The best decision Gary Barnes has made as the Chestatee’s boys basketball coach was to go to the extreme.
Struggling through a losing season two years ago, the War Eagles coach decided it was necessary to generate some excitement among the program and find a way to highlight the players’ strengths, if they ever hoped to be successful.
This season, since a successful Christmas tournament showing, the results of running what Barnes calls ‘The System’ are bearing fruit for Chestatee (11-11, 5-1 Region 8-AAAA).
The War Eagles scored a season-high 107 points in a win against Ridgeland, and had what Barnes says was their best night shooting in Tuesday’s 87-81 region win against Stephens County at home. Now, with just two games remaining on the region schedule, starting with Friday’s game against Johnson (18-4, 5-0), all of the War Eagles’ goals are still on the table, including making the postseason for the first time since 2007.
“We felt like we needed to play fast and generate some excitement,” said Barnes, who molded his system after the style that made Loyola Marymount University successful in the 1980’s. “I’ve been a half-court coach before, but I’ll probably never go back.”
The results are especially pleasing, considering the War Eagles finished 5-20 each of the past two seasons.
Chestatee is almost a lock for a high seed heading into the 8-AAAA tournament starting on Feb. 12 at Johnson.
The rest of the school has taken notice of the basketball program’s success.
“It’s been like a bandwagon for the basketball team here at the school, a good bandwagon,” senior Kelly Arthur said.
Practice alone shows how playing at Chestatee is unique. Drills are run full court with an emphasis on speed, with only 12 seconds to get off the shot. Players know they have to get it right in practice to keep up with the pace during the game.
Barnes wants his players to generate 80 shots and 40 3-pointers each game. He balances out the pace he demands with the ability to rotate 12 players in and out over the course of the night.
“Our goal is to run, shoot, trap and score,” Barnes said.

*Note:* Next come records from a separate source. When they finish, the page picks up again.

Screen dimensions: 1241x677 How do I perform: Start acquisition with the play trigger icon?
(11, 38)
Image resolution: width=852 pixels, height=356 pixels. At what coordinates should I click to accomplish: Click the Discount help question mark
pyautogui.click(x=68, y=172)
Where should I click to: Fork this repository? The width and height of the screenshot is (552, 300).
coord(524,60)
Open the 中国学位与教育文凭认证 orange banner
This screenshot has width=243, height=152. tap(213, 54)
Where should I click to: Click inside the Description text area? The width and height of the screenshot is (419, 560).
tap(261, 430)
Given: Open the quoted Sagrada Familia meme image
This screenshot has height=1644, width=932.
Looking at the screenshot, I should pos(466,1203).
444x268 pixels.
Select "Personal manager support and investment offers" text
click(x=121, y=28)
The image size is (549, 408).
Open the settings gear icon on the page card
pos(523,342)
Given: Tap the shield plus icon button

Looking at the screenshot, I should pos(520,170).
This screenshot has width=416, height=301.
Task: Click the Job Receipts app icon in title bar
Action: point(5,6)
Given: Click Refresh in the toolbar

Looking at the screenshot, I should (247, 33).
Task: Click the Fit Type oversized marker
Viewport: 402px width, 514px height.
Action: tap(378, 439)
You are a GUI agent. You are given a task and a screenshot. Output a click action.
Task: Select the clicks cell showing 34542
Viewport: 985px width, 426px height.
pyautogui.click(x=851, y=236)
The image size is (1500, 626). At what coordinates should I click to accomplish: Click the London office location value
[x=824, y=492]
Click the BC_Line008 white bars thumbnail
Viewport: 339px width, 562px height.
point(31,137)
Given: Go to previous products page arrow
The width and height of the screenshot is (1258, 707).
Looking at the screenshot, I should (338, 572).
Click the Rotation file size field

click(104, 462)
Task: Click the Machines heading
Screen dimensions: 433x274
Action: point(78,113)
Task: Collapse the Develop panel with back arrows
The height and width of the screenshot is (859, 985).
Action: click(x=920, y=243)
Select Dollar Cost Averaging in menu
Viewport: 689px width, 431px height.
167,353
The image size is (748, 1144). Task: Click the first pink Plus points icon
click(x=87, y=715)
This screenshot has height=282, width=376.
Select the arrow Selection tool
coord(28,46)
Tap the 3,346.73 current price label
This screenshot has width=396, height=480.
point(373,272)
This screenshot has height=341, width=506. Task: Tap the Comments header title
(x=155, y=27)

Chestatee’s players have responded to the way Barnes has shaped the new system. It allows more athletes to get on the court. And with a fast-paced style, it lends itself to more shots and scoring opportunities.
Playing sound defense is also a must under Barnes’ system. Arthur says that the biggest mistake a player can make is taking an ill-advised shot and not sprinting back down court afterward.
“We’re not as tall as the guys on the other teams, so we have to be able to outrun them and box out,” Arthur said.
Although a win tonight against Johnson would be nice for Chestatee, Barnes doesn’t want to put too much emphasis on one game since playoff seedings will all be hammered out during the region tournament.
Barnes is very clear in the fact that he believes Johnson is the best team in the region. After that, Chestatee is in a large pack battling for the No. 2 spot in the region field.
Even so, Chestatee still wants to win tonight to keep those region title dreams alive.
“We feel like Johnson is probably the best team in the region, but we feel like we can win,” senior Keelan Passmore said.
This week has already shown how far that Chestatee has come in the course of just a couple short months. The War Eagles’ win in region play against Stephens County earlier this week — highlighted by senior Jordan Degraff’s nine 3-pointers — helped make up for a 75-50 loss to the same program earlier this season.
Chestatee started the season with a 3-10 record, but turned things around quickly with wins in the Comcast Christmas Classic against Ridgeland and Chattooga.
The War Eagles’ only region loss was 71-69 against Eastside (13-5, 5-0) on Jan. 18. Despite leading for the majority of the game, and by as much as eight points at halftime, the War Eagles lost control late by missing all of their final six free throw attempts and committing a pair of technical fouls.
“We felt like we gave that one away,” Barnes said. “It was definitely hard to swallow.”
Chestatee’s coach credits his seniors Arthur, Degraff, Passmore and Blaine Brown for steering the program’s turnaround. Arthur adds that point guard Jordan Pulliam always makes good decisions with the ball.
Passmore feels like the program has certainly turned the corner after it lost seven games by five points, or less, last season.
“It feels good having a season like this,” Passmore said. “We knew we could do it.”